We took the failed-list back to the platform side, decided which of the twenty-nine were genuinely platform decisions (about twenty-three of them), wrote them into the standard property surface as defaults, and rebuilt the form. The next version had nine fields. The next test took four minutes. The platform engineer got back the time he'd been spending hand-holding form fills. The project manager was visibly relieved.

The lesson wasn't "fewer fields are better." The lesson was that the fields had been on the wrong side of a line. The line was always between business decisions and platform decisions. The platform team had drawn the line in the wrong place, exposing platform decisions because nobody had plainly said "those are ours, not theirs." The five-not-eighty-nine test surfaces the line.

When five is too few

The mirror failure is also worth naming, because I've seen it. A platform team reads the test as "fewer is better, monotonically," and ends up with a surface that has three fields on it because they collapsed every choice into the default. The user gets a database. They didn't get a small database, they got the medium one because medium was the platform's default, and they didn't have a way to override it. They didn't get a production-class database, they got dev-class because the platform decided every new request was dev until somebody said otherwise.

Five-not-eighty-nine cuts both ways. The right number of fields is the number of decisions the user actually wants to make. If the user has five real decisions, the surface has five fields. If the user has three, the surface has three. If the user has ten, the surface has ten, and that's fine, because the test isn't "minimize the surface," it's "match the surface to the decisions."

The failure mode at both ends is the same failure mode: the platform team has guessed wrong about which decisions are the user's. The fix at both ends is the same fix: ask the user, watch them work, and move the line.

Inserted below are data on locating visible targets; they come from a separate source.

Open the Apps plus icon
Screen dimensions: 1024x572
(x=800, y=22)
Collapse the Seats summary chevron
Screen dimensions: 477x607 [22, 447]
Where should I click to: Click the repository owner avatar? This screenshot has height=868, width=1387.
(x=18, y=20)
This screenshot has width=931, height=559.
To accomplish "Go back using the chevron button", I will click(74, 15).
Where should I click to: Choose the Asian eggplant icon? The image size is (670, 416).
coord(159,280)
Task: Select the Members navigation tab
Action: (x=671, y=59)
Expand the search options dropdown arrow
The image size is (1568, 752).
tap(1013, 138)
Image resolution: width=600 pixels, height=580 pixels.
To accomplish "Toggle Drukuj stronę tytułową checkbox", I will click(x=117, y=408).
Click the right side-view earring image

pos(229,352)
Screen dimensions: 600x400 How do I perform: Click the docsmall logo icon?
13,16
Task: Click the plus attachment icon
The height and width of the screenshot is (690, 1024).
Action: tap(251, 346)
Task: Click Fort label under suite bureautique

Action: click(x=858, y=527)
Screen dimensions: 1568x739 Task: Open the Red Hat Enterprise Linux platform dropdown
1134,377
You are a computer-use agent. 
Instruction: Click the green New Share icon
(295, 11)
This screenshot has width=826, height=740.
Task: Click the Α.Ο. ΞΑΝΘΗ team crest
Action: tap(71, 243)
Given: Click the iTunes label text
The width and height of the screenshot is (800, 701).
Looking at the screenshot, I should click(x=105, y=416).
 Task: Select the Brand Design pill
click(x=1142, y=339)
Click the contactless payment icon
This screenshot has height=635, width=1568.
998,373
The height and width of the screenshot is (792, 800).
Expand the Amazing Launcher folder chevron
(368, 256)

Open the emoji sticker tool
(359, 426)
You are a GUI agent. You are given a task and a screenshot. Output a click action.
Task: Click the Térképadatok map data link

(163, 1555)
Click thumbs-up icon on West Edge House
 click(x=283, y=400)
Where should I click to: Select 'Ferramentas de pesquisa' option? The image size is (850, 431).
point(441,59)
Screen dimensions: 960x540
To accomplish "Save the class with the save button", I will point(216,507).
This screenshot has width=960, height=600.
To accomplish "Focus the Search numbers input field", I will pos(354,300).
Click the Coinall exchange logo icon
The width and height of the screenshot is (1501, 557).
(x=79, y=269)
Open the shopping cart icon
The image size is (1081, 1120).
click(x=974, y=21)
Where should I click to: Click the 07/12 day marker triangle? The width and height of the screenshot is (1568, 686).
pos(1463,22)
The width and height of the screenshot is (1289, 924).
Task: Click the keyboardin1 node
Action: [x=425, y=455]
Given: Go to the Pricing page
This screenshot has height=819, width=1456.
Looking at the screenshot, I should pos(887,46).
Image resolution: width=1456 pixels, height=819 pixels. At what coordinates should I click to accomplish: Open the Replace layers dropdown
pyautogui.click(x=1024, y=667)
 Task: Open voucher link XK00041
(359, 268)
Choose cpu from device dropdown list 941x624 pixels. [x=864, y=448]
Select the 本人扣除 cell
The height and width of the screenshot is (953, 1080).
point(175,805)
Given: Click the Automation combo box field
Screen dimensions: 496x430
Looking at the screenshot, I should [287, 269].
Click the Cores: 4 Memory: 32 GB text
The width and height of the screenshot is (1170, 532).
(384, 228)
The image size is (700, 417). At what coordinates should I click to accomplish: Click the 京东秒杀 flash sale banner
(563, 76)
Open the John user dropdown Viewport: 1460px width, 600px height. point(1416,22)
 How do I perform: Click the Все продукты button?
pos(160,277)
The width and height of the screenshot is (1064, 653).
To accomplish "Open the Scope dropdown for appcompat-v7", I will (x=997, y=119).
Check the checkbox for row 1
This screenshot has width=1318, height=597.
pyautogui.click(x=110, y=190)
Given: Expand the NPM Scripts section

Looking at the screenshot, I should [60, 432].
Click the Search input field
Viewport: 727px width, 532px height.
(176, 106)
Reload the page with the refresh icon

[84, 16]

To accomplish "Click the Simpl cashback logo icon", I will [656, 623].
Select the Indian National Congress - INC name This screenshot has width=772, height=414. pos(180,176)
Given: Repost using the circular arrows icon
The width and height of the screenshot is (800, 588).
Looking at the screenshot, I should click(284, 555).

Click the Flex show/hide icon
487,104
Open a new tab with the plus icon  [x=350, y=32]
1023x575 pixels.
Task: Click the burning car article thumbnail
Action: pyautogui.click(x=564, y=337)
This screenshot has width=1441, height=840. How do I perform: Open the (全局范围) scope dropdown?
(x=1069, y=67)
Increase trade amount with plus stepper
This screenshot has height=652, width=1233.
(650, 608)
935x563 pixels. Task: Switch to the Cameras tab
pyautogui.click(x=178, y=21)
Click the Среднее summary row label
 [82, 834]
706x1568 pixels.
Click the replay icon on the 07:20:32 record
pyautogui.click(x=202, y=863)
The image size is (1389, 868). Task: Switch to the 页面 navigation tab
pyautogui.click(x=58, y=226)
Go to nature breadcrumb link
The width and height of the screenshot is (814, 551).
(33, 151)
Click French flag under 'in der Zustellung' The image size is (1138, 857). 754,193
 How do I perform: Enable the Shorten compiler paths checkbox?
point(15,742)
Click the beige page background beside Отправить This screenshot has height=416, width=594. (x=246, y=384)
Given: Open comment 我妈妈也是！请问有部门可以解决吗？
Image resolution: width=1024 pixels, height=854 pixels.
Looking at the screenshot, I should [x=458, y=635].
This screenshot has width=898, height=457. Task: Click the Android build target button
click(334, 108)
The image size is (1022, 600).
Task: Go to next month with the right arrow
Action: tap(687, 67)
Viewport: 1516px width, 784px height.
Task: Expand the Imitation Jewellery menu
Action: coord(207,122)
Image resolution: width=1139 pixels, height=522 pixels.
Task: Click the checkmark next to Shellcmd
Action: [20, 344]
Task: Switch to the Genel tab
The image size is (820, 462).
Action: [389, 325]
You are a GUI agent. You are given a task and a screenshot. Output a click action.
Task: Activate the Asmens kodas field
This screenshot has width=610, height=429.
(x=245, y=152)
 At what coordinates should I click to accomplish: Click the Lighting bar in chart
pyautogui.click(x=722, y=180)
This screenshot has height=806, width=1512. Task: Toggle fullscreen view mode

Why this is the test that matters

Every methodology paper I've ever read about platform engineering eventually arrives at "be user-centric." Sure. The five-not-eighty-nine test is what user-centricity looks like operationally. It's the question you can answer in fifteen minutes that tells you whether the approach has reached the surface or stopped at the strategy deck.

If your platform passes the test, you have a decision surface and the approach is doing its job. If your platform fails the test, you have a configuration handoff in self-service clothing, and now you know what the platform team's next sprint is.

Either way, you ran the test, which is more than most platforms ever do. That's the cheapest progress you can make.

, Sid